* Task directions *
Take every entry below and copy it out word for word.

Provided data Block Start

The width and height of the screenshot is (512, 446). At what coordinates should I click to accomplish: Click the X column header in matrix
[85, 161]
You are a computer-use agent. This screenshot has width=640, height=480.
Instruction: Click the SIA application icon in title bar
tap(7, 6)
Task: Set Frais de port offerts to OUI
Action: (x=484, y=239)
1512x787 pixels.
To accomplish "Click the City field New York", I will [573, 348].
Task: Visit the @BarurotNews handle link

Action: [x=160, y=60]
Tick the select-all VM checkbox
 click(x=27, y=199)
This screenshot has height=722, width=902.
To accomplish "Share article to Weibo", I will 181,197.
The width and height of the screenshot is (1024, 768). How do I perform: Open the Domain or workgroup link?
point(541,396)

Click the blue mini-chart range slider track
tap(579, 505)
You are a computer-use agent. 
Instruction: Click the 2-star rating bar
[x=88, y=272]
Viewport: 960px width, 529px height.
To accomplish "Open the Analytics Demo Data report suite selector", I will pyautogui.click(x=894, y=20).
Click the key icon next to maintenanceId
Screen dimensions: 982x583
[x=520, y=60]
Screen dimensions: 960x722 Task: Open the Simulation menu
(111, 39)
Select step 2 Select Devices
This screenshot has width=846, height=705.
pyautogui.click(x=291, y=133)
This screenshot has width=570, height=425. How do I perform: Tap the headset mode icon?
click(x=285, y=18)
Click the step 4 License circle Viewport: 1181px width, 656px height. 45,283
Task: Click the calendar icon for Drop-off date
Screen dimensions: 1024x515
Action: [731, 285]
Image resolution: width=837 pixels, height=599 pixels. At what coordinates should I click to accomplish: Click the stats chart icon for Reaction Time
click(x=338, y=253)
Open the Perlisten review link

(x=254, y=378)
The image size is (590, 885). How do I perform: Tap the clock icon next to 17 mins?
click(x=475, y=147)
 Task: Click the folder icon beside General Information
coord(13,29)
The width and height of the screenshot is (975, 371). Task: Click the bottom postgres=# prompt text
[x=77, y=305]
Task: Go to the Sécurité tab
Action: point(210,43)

Provided data Block End

* Result of the exercise *
The width and height of the screenshot is (512, 446). At what coordinates should I click to accomplish: Click the X column header in matrix
[85, 161]
You are a computer-use agent. This screenshot has width=640, height=480.
Instruction: Click the SIA application icon in title bar
tap(7, 6)
Task: Set Frais de port offerts to OUI
Action: (x=484, y=239)
1512x787 pixels.
To accomplish "Click the City field New York", I will [573, 348].
Task: Visit the @BarurotNews handle link

Action: [x=160, y=60]
Tick the select-all VM checkbox
 click(x=27, y=199)
This screenshot has height=722, width=902.
To accomplish "Share article to Weibo", I will 181,197.
The width and height of the screenshot is (1024, 768). How do I perform: Open the Domain or workgroup link?
point(541,396)

Click the blue mini-chart range slider track
tap(579, 505)
You are a computer-use agent. 
Instruction: Click the 2-star rating bar
[x=88, y=272]
Viewport: 960px width, 529px height.
To accomplish "Open the Analytics Demo Data report suite selector", I will pyautogui.click(x=894, y=20).
Click the key icon next to maintenanceId
Screen dimensions: 982x583
[x=520, y=60]
Screen dimensions: 960x722 Task: Open the Simulation menu
(111, 39)
Select step 2 Select Devices
This screenshot has width=846, height=705.
pyautogui.click(x=291, y=133)
This screenshot has width=570, height=425. How do I perform: Tap the headset mode icon?
click(x=285, y=18)
Click the step 4 License circle Viewport: 1181px width, 656px height. 45,283
Task: Click the calendar icon for Drop-off date
Screen dimensions: 1024x515
Action: [731, 285]
Image resolution: width=837 pixels, height=599 pixels. At what coordinates should I click to accomplish: Click the stats chart icon for Reaction Time
click(x=338, y=253)
Open the Perlisten review link

(x=254, y=378)
The image size is (590, 885). How do I perform: Tap the clock icon next to 17 mins?
click(x=475, y=147)
 Task: Click the folder icon beside General Information
coord(13,29)
The width and height of the screenshot is (975, 371). Task: Click the bottom postgres=# prompt text
[x=77, y=305]
Task: Go to the Sécurité tab
Action: point(210,43)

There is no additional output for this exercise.